细水雾控制湿-热-风狭长空间火灾的机制研究

High humid environment enhances soot production of smoke in fire and inhibits water mist evaporation, hot temperature helps fuel ignition and water mist evaporation , ventilation aggravates water mist offset and mist momentum attenuation. On account of the aforesaid parameters, water mist fire control mechanisms in humid-hot-ventilated narrow and long spaces illustrate complexity and uncertainty. Firstly, scaled laboratory tests are conducted. In the 28~40℃ and RH 50%~90% surroundings, ventilation and water mist operation modes are adjusted, measurements include fuel mass loss rate, flame temperature and radiant heat flux, smoke composition and concentration, smoke layer temperature, height and spread velocity, fuel surface temperature and radiant heat flux, etc. Based on the analysis of the measured fire field parameters, fire radiation model and smoke spread dynamic equation in humid-hot-ventilated narrow and long spaces are established, heat transfer mechanisms and oxygen dilution effects are analyzed. Furthermore, water mist velocity field, particle size and distribution, and mist spray angle are measured by PIV technology to analyze atomization mechanisms and evaporation rate of water mist, energy conservation and momentum conservation equations for fire control by water mist in the humid-hot-ventilated narrow and long spaces are established, the dynamic mechanisms for water mist fire control and critical water mist driving force on fire plume are analyzed. On the combination of theoretical analysis, full scale tests and numerical simulation, similarity criteria of water mist fire suppression in humid-hot-ventilated narrow and long spaces and the prediction model of critical mist flux rate are analyzed and established, the optimum operation mode of water mist fire suppression in humid-hot-ventilated narrow and long spaces are analyzed and established. The study will provide theoretical and technical support for the promotion and application of water mist fire suppression technology.
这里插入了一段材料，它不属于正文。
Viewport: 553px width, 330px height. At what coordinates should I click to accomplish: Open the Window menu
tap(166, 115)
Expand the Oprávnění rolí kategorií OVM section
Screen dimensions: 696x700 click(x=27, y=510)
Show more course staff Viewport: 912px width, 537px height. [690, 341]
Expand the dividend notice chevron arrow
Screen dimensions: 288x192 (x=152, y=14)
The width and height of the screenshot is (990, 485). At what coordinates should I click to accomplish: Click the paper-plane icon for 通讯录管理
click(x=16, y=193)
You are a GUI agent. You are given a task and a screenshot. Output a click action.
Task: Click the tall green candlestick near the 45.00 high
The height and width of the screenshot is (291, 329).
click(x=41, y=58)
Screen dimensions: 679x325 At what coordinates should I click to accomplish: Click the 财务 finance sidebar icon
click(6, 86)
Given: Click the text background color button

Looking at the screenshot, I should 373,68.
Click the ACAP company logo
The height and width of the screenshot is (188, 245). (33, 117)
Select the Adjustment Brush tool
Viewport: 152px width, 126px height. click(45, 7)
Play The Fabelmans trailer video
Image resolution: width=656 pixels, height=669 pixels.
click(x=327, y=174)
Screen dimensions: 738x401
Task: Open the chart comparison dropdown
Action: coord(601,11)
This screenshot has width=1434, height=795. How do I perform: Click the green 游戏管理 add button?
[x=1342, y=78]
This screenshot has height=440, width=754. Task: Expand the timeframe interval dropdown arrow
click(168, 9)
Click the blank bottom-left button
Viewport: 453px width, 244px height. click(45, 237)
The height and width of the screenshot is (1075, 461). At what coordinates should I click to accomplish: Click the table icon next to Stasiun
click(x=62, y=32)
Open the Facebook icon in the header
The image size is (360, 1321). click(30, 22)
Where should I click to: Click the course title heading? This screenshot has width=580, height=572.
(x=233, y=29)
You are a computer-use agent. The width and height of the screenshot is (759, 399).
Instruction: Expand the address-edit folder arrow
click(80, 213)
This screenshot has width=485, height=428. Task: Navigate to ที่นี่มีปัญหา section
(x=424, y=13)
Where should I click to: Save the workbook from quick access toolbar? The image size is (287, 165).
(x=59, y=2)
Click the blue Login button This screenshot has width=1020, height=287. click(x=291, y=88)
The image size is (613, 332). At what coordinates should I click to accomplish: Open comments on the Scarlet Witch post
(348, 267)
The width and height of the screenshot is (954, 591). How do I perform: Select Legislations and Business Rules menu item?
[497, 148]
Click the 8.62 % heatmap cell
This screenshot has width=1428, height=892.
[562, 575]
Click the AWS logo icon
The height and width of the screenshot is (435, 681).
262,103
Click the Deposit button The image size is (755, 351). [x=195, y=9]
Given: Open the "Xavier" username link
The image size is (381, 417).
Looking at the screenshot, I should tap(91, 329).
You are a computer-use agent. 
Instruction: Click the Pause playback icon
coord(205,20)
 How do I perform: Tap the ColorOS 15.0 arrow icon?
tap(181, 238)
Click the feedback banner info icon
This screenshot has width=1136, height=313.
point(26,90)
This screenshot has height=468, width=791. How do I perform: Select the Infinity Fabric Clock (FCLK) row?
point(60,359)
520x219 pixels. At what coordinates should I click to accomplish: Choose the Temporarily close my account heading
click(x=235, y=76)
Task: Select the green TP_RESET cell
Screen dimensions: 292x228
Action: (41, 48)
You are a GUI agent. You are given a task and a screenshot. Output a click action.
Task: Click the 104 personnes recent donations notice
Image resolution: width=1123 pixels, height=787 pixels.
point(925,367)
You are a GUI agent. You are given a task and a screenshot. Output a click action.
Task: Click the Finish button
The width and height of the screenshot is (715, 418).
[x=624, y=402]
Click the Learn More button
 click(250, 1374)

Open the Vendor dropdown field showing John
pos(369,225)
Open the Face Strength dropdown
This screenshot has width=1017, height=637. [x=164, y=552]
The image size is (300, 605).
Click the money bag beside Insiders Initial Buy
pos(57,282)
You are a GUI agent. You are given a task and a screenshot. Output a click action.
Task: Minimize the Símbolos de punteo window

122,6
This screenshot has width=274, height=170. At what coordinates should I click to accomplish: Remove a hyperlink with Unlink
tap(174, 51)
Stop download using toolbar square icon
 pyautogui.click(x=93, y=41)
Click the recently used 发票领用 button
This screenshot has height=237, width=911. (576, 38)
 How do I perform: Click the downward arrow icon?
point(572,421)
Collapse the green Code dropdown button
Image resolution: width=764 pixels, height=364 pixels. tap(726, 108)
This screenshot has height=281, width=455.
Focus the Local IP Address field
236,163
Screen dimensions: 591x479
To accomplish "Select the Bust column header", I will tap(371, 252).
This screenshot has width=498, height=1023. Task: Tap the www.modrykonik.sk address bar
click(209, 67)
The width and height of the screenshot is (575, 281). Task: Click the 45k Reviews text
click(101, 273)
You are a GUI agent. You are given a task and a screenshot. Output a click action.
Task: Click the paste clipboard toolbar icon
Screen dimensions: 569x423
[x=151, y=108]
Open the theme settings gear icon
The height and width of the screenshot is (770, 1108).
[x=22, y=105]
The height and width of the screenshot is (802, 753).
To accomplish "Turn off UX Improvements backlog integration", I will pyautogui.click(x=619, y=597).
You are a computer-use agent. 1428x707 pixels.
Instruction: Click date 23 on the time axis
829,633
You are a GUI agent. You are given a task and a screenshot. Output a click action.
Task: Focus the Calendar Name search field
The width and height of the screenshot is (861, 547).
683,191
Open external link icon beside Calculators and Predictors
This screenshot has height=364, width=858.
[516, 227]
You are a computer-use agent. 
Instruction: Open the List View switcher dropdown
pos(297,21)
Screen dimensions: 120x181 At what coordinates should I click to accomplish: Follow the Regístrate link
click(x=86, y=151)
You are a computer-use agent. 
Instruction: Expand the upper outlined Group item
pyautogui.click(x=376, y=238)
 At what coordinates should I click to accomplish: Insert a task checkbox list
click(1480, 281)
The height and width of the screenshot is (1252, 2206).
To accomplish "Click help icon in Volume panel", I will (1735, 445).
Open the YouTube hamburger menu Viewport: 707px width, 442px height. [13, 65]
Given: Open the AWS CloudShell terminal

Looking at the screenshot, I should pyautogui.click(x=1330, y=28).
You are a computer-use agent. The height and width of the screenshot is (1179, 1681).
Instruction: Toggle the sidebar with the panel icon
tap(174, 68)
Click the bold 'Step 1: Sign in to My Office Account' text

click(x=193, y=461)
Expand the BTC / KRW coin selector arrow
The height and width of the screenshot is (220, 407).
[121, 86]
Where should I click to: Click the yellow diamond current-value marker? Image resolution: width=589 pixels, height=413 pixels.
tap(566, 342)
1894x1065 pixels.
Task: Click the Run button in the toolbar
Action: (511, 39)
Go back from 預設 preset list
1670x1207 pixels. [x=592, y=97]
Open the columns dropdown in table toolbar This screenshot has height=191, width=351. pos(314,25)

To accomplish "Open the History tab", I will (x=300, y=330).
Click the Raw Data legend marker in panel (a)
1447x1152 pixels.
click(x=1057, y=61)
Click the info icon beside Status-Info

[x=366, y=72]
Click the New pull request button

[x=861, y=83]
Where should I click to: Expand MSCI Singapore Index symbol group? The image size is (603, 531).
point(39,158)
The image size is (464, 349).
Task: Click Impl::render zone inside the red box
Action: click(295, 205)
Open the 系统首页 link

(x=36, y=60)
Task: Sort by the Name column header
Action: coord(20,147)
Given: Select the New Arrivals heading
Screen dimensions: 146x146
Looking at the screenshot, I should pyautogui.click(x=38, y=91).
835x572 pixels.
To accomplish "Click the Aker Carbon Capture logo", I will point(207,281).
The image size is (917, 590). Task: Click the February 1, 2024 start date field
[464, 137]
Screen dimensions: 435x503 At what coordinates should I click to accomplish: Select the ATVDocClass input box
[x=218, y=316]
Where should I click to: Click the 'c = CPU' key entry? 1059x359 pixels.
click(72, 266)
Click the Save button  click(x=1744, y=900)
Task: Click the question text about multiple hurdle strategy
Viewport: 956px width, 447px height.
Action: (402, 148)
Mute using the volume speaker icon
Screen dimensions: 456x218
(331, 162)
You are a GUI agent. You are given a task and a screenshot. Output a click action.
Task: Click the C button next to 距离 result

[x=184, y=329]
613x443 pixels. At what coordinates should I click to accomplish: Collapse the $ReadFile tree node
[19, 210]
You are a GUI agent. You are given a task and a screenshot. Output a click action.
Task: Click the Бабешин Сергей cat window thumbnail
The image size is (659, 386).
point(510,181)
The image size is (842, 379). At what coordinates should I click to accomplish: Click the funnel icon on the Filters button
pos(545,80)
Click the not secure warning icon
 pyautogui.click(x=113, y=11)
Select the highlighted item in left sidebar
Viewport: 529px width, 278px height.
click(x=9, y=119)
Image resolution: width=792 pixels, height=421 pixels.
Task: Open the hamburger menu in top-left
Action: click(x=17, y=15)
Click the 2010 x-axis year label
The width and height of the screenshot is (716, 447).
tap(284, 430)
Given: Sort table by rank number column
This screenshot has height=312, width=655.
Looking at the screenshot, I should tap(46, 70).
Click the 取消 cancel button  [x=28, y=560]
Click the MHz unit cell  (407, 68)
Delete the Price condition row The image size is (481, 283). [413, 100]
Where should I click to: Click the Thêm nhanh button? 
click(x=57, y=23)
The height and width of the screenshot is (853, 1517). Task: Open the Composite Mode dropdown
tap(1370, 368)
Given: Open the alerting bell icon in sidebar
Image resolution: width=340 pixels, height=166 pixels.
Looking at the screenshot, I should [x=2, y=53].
高湿环境加剧火灾烟气炭黑生成、抑制细水雾气化；炎热环境促进燃料引燃和细水雾气化；通风会造成雾形偏移及雾动量下降；细水雾控制湿-热-风狭长空间火灾的机制呈现复杂性和不确定性。项目首先进行缩尺模型实验，在28~40℃、相对湿度50~90%条件下，调整通风和细水雾运行模式，测试燃料质量损失速率，火焰温度和热辐射，烟气浓度、温度、高度和蔓延速度，燃料表面温度和热辐射等，建立湿-热-风狭长空间火灾热辐射模型及烟气输运动力学模型，分析细水雾灭火热传递机制及稀释隔氧作用；测试细水雾雾滴速度、粒径分布和雾化角等，分析细水雾雾化机制和气化率，建立细水雾控制湿-热-风狭长空间火灾的能量守恒及动量守恒方程，分析细水雾灭火的动力学机制；结合理论分析、全尺寸试验和数值模拟，建立细水雾控制湿-热-风狭长空间火灾的相似准则和临界雾通量预测模型，分析系统最优化运行模式，为细水雾灭火推广应用提供理论和技术支持。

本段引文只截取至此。